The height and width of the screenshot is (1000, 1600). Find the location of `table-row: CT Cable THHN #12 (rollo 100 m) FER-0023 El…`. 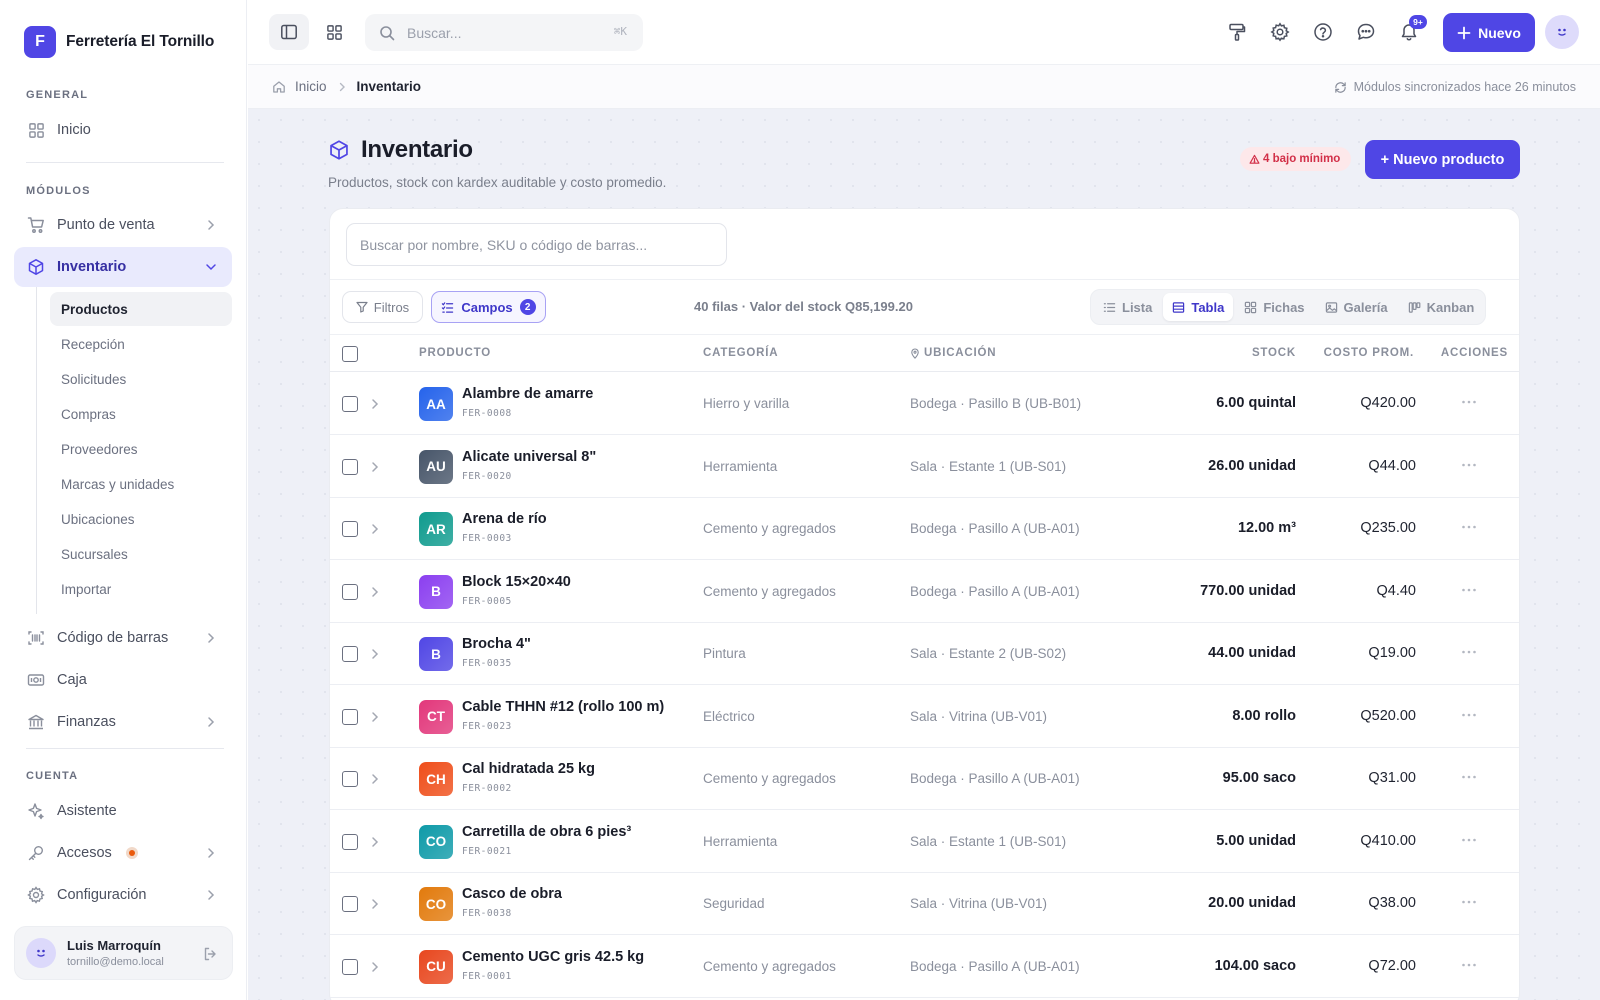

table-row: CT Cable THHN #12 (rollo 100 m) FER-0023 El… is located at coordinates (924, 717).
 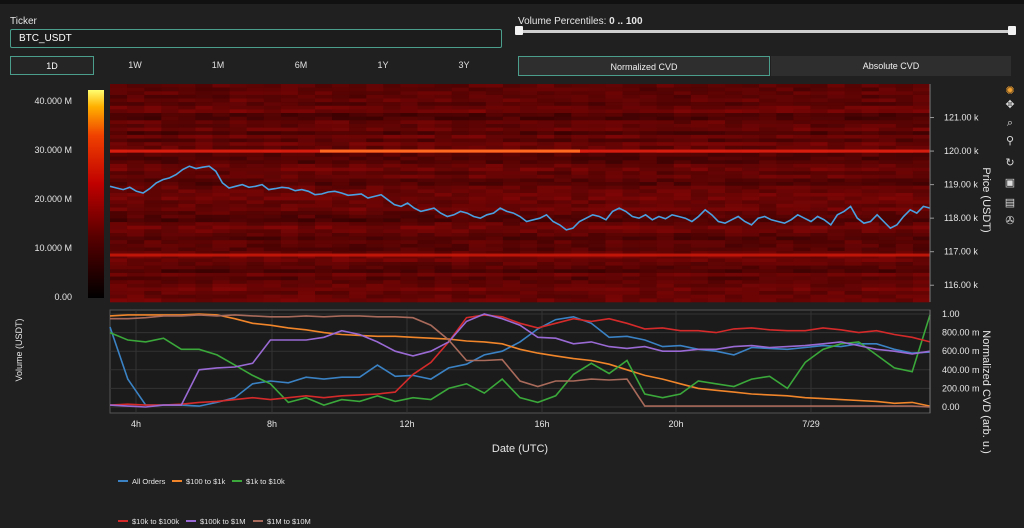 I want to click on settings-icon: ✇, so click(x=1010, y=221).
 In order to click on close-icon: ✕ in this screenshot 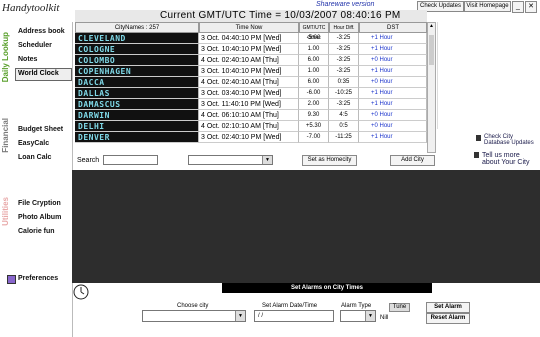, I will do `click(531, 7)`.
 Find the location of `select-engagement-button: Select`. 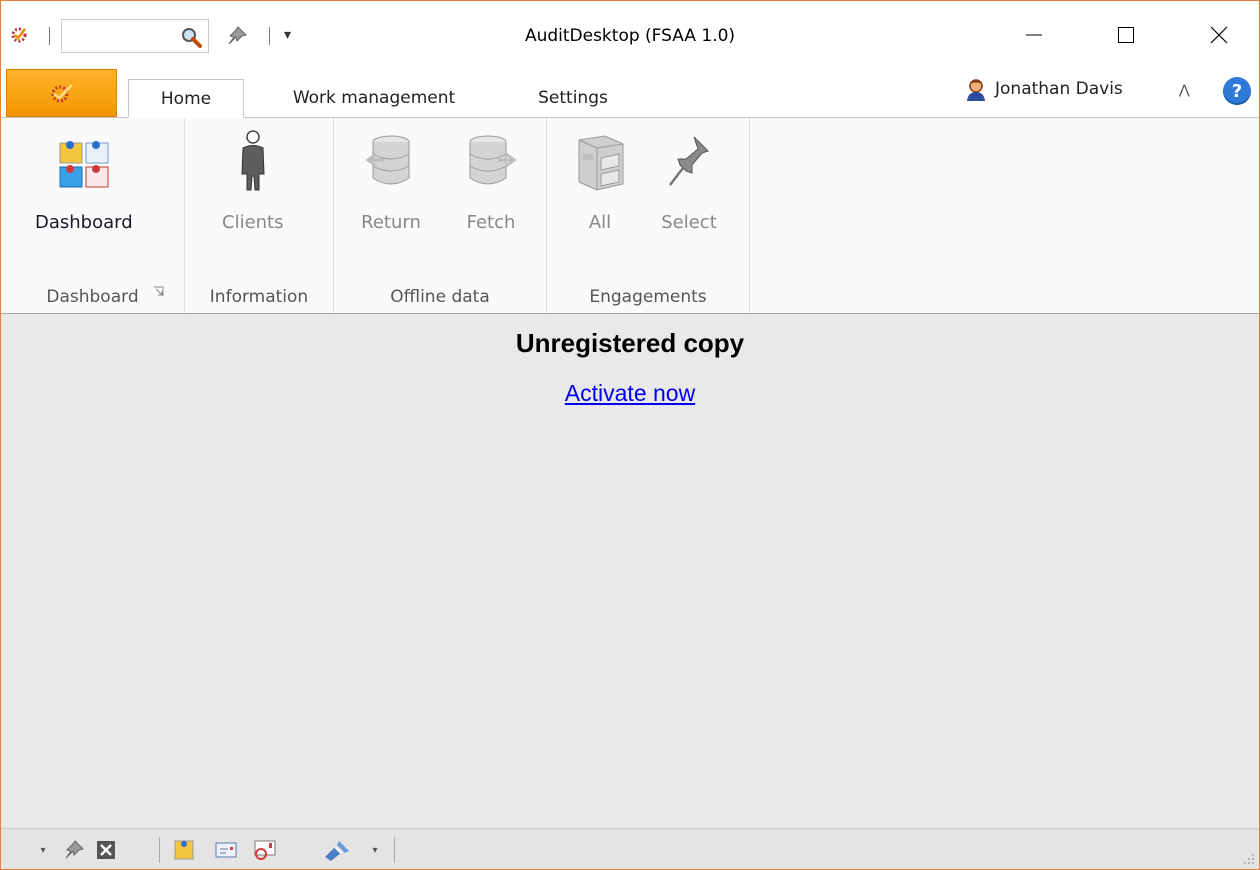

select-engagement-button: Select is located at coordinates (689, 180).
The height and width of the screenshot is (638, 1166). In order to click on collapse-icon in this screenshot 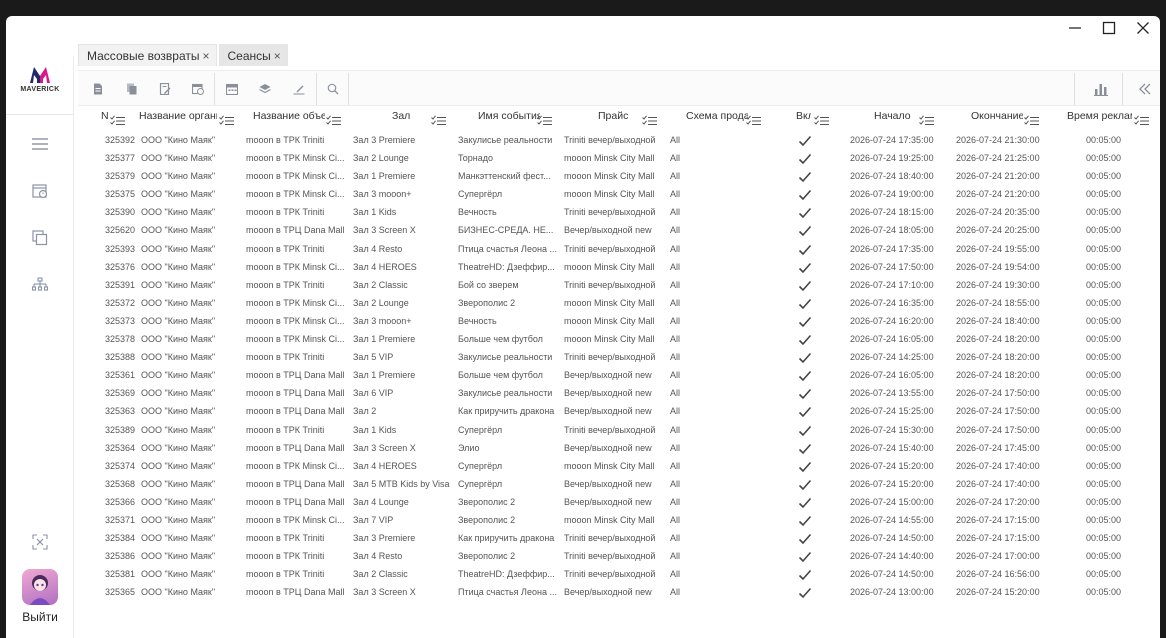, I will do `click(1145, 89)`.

************

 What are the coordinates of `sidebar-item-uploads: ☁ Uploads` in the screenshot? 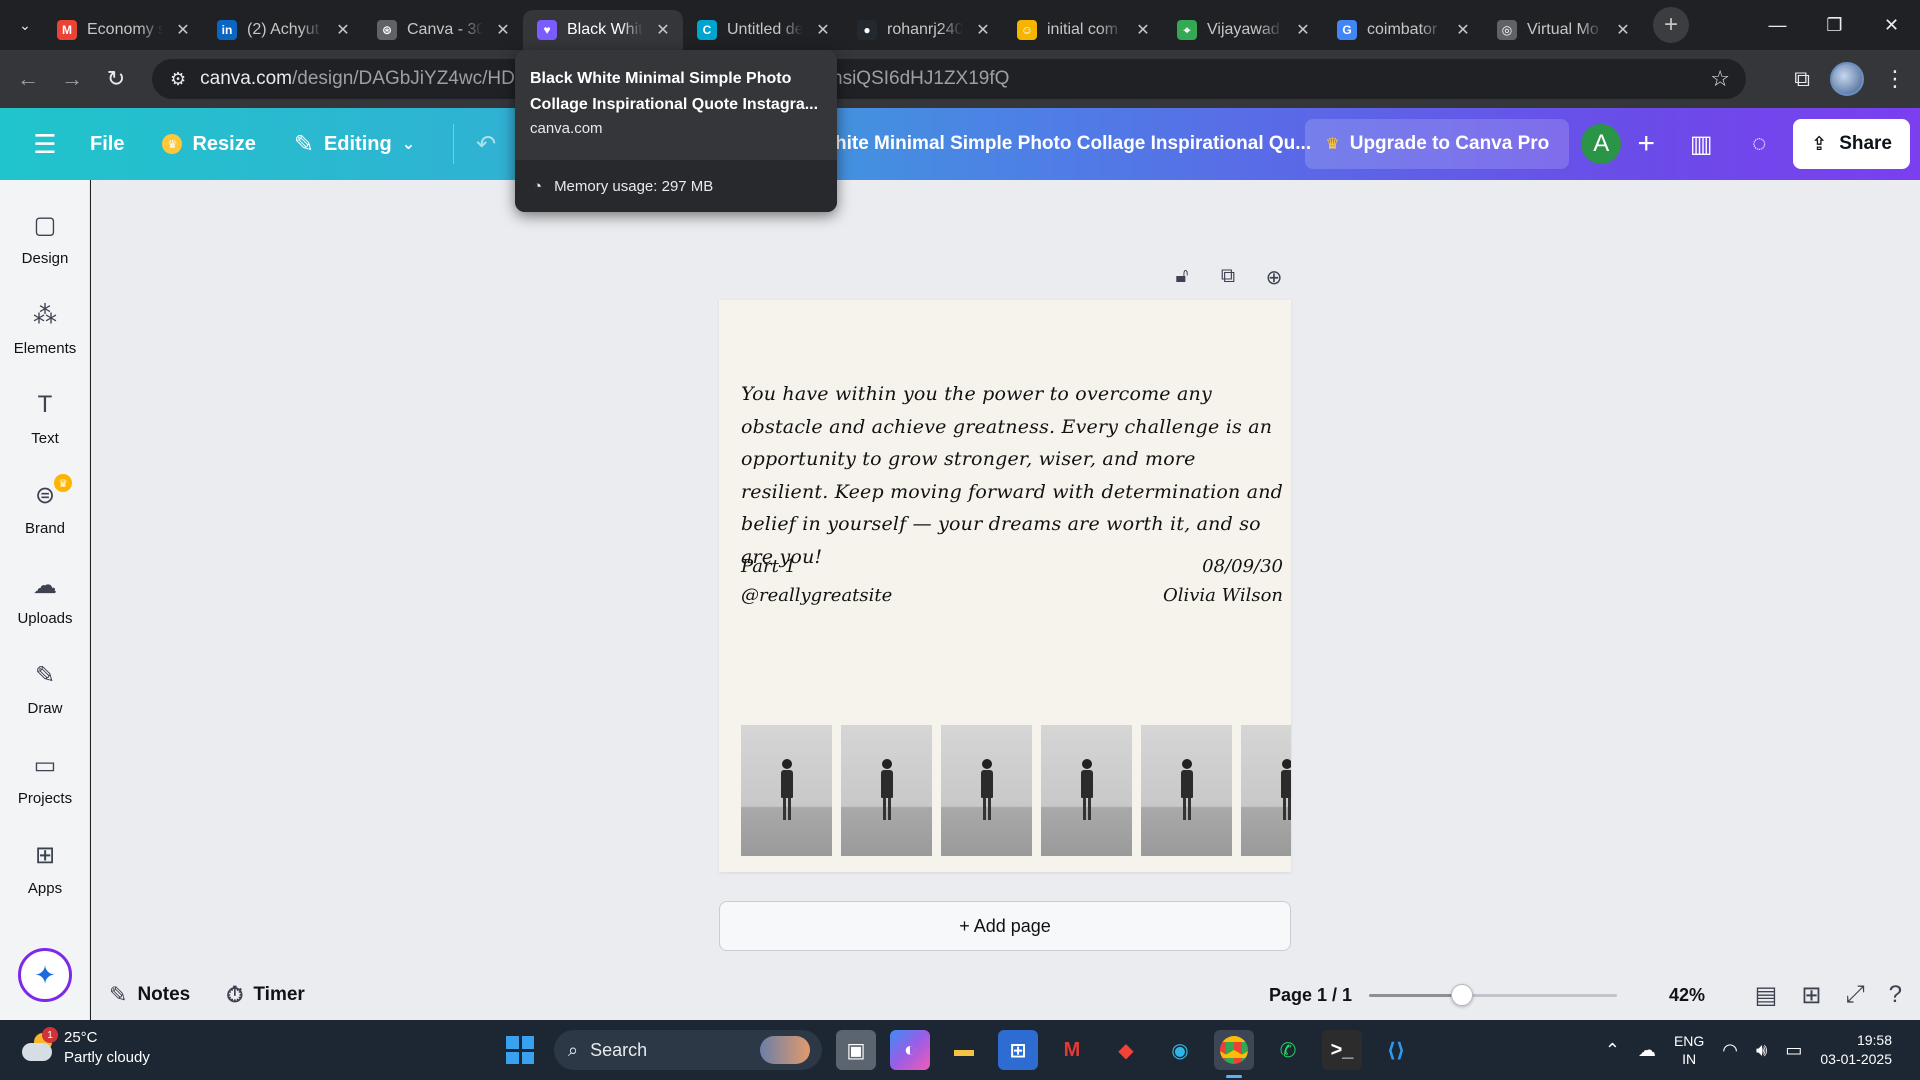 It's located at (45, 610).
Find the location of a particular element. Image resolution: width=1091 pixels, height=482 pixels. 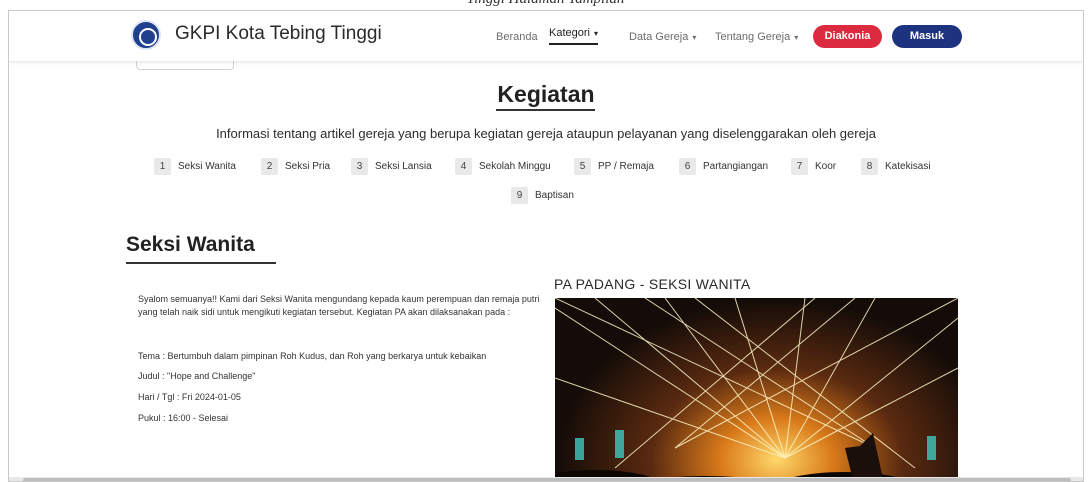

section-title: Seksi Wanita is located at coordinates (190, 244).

************

▸ **Directive**: Output the material from the line with "Find the location of a" to the line with "section-title: Seksi Wanita" as a Markdown table with the columns Number and Record line, skipping blank lines and leaving out the pictures.

▸ **Answer area**:
| Number | Record line |
|---|---|
| 1 | Find the location of a particular element. Image resolution: width=1091 pixels, height=482 pixels.  |
| 2 | section-title: Seksi Wanita is located at coordinates (190, 244). |